When you reach a picture, pass over it; otherwise repeat the listing word for word.

RECORDS TO USE:
************
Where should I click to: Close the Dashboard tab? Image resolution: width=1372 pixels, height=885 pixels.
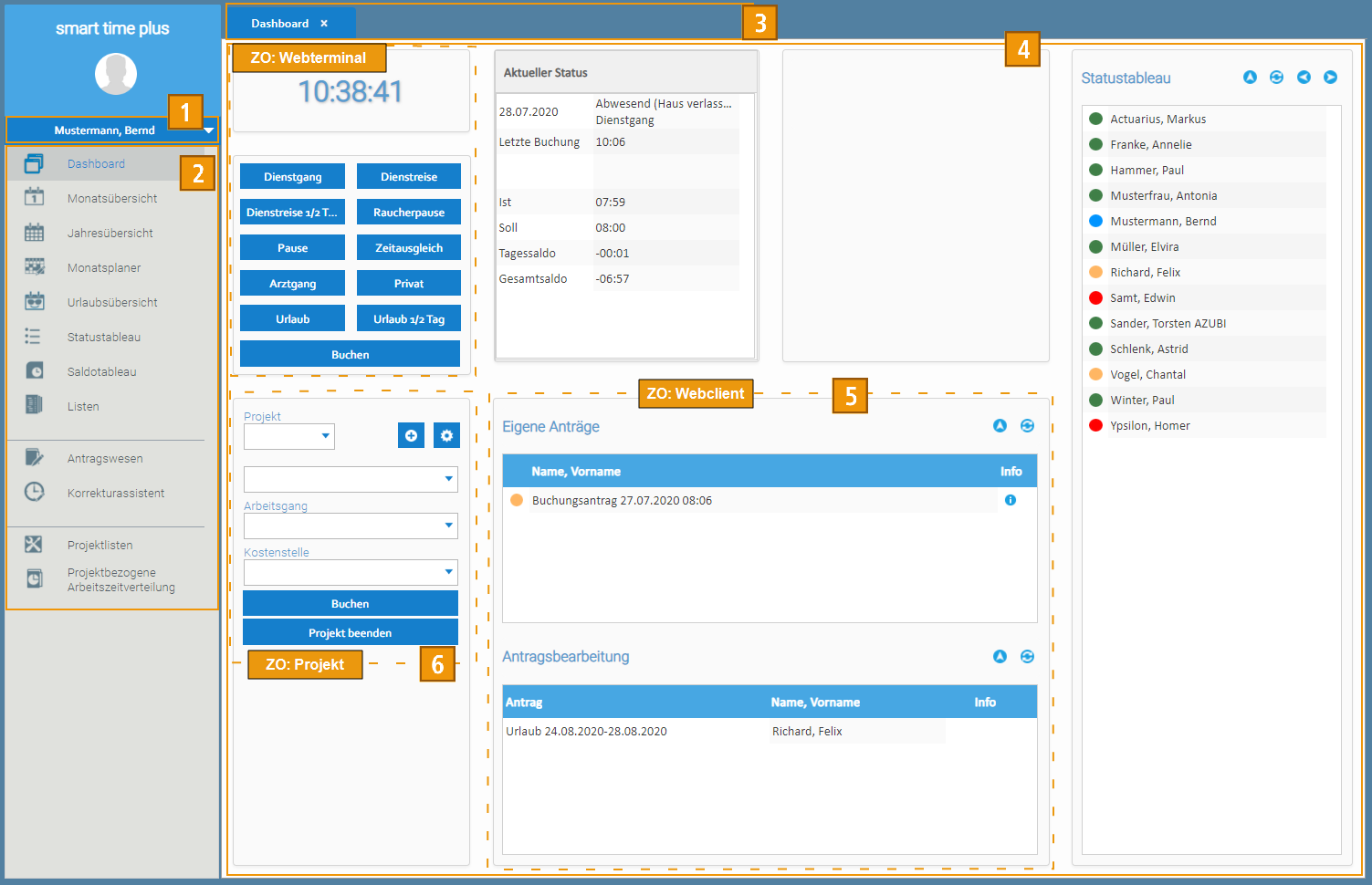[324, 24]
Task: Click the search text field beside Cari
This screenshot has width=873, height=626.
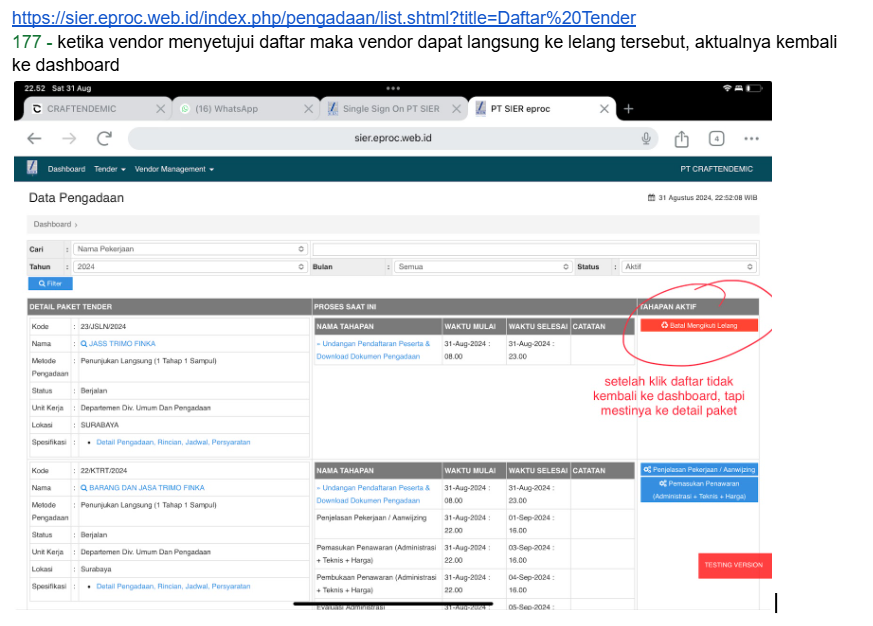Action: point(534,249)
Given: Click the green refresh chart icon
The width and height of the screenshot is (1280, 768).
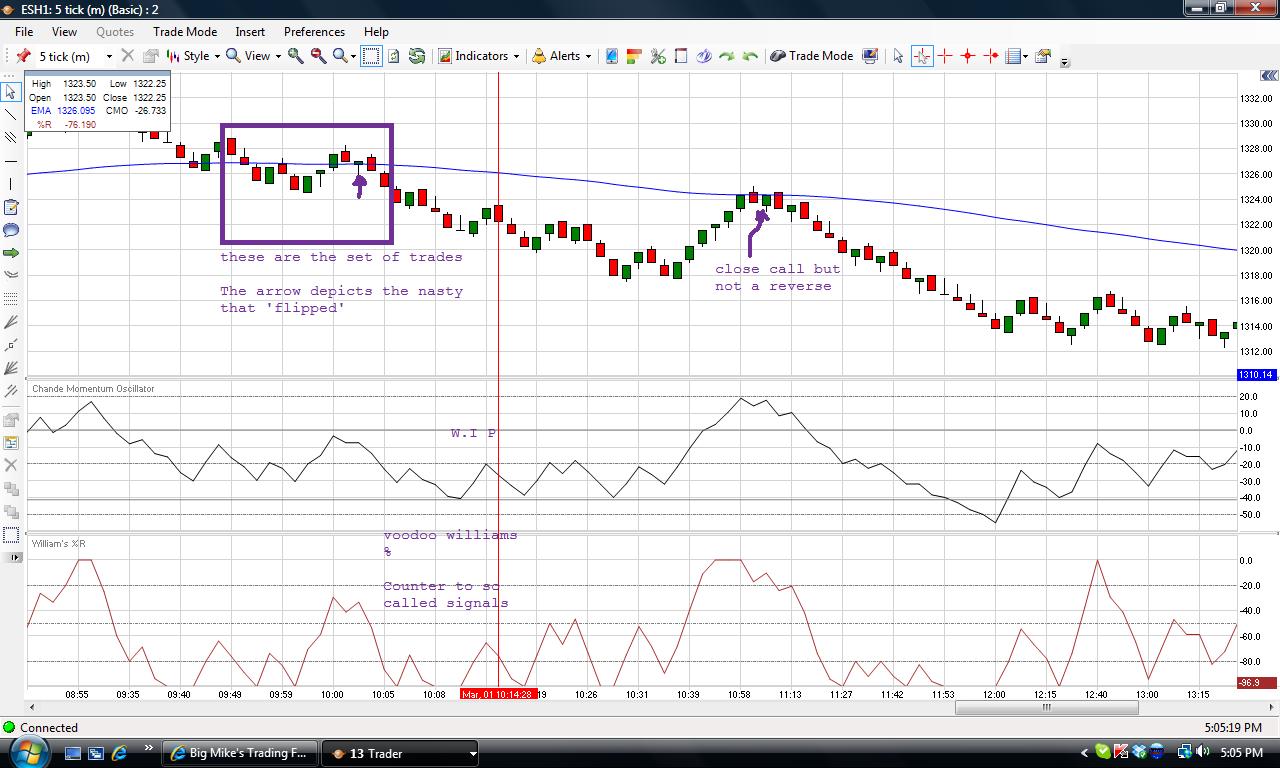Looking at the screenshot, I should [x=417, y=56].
************
SOLUTION BELOW:
Where should I click to: Close the Dashboard tab? Image resolution: width=1372 pixels, height=885 pixels.
[324, 24]
Task: Click the search text field beside Cari
This screenshot has width=873, height=626.
Action: point(534,249)
Given: Click the green refresh chart icon
The width and height of the screenshot is (1280, 768).
Looking at the screenshot, I should [x=417, y=56].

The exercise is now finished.